A+ A-
Yorum
10

Ben Başkan Olacağım!

Yayın Tarihi: 01.09.2024 - 09:12

Meral Akşener’i, tanıdığım günün üzerinden 30 yıl geçti!

2023 yılı Ocak ayında partisinin yetkili kurullarına ve ittifak ortaklarına danışmadan, aniden “Ben Başbakan olacağım”  dedi!

Tamam ol da! Nasıl olacaksın?

Cumhurbaşkanlığı Hükümet Sistemi denen bir acayip sistem var.

15 Temmuz çakma darbesi sonrası “Olağanüstü Hal” döneminde sistem yeniden inşa edilmiş, ve ortaya tam bir dikta rejimi çıkmış. Tek Adam!

Meral Hanım ile siyaset yapacakların hiç unutmamaları gereken gerçek şudur; Meral Hanım ne FETÖ’den ne de Tayyip Abisinden asla vazgeçemez. Değil partisi, dünya yıkılsa yine de vazgeçemez.

Anlatacağım proje, CIA-FETÖ yapımıdır, sunucusu Tayyip abidir.

Akşener’in abisini ziyaret ettiği gecelerden birinde Erdoğan, kardeşi Meral’e şöyle der; “Meral! Çok sıkışırsak şunu yapalım. Beraberce, CB Hükümet Sisteminin yürümediğini, yeniden Demokratik Parlamenter Sisteme geçeceğimizi açıklayalım. Cumhurbaşkanının yetkilerini tekrar “SEMBOLİK” hale getireceğimiz “YENİ ANAYASA” yapmayı vaat edelim. Seni hemen Cumhurbaşkanı Yardımcısı atayayım. Seçime beraberce gidelim, Sen de benim TBMM’de Milletvekillerinin oylarıyla Cumhurbaşkanı olmamı sağla, ben de seni Başbakan olarak görevlendireyim!

## Veri Kümesi Bölümü
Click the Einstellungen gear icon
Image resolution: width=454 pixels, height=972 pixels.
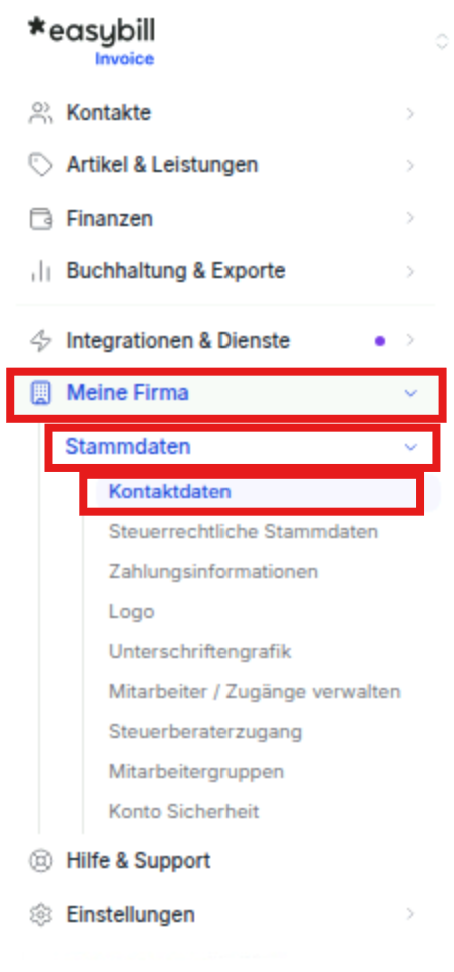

## Alıştırma Yönergeleri
1. Meral Akşener yazısında Erdoğan'ın "Meral! Çok sıkışırsak şunu yapalım." diye başlayan konuşmasında geçen makam ve unvanları sıralayınız.
2. Meral Akşener yazısına göre Akşener "Ben Başbakan olacağım" sözünü ne zaman söylemiştir?
3. Meral Akşener yazısını kaldığı yerden devam ettiriniz.

## Alıştırma Sonuçları
1. Cumhurbaşkanı, Cumhurbaşkanı Yardımcısı, Milletvekili, Başbakan

2. 2023 yılı Ocak ayında.

3.
Ne güzel öneri değil mi? Cillop gibi! Hem Baklava hem çift kat kaymak!

Bu önerinin hedefi, ülkeye hizmet, insanlarımızın huzuru ve refahı için mi?

Ne alakası var? “Beraber yürüttük biz bu yollarda” şarkısının devamı için!

Akşener’in, bilinen son Saray ziyareti de “Ne oldu bizim iş abi” demek içindi!

Aldığı yanıt şu idi; Acele etme, aklımdasın, her şeyin bir zamanı var!”

Akşener’in bilmediği şu idi. Erdoğan bu havucu Tansu Çiller’e de göstermişti. Çünkü Erdoğan’ın en korktuğu şey “Merkez Sağ Seçmenin” AKP dışında bir partide toplanmasıdır…

Şimdi diyeceksiniz ki; Sırası mı Serdaroğlu? Bu saydığın kişilerin halkta karşılıkları yok. Bunlardan bir cacık olmaz. Erdoğan bunlarla neden uğraşsın?

Sizlere bir soru sormak istiyorum;

Türkiye’deki yönetim, İKTİDARI dizayn etme yetkisini emperyallere verir ve Eşbaşkanlığa razı olursa, emperyaller MUHALEFETİ de dizayn etmezler mi?

23 yıllık dönemde bu ülkenin başına gelenler, GERÇEK muhalefet partileri olsaydı, başımıza gelir miydi?

Soruyu başka türlü sorayım; Bu dönemde Rahmetli Demirel veya Rahmetli Ecevit, Ana Muhalefet Partisinin başında olsaydı, ülke bu durumda olur muydu? Örneğin Ege Adaları Yunan’a peşkeş çekilebilir miydi?

Ülkemize, 15 Milyon sığınmacı girebilir miydi?

Bu yüzden 23 yılın sorumlusu AKP iktidarı kadar muhalefet partileridir de!

Yukarıdaki olayın, yani “Sen Başbakan ol, Ben Cumhurbaşkanı olayım” olayının CB Erdoğan ile CHP Genel Başkanı Özel arasında konuşulup konuşulmadığı hakkında bir fikri olan var mı?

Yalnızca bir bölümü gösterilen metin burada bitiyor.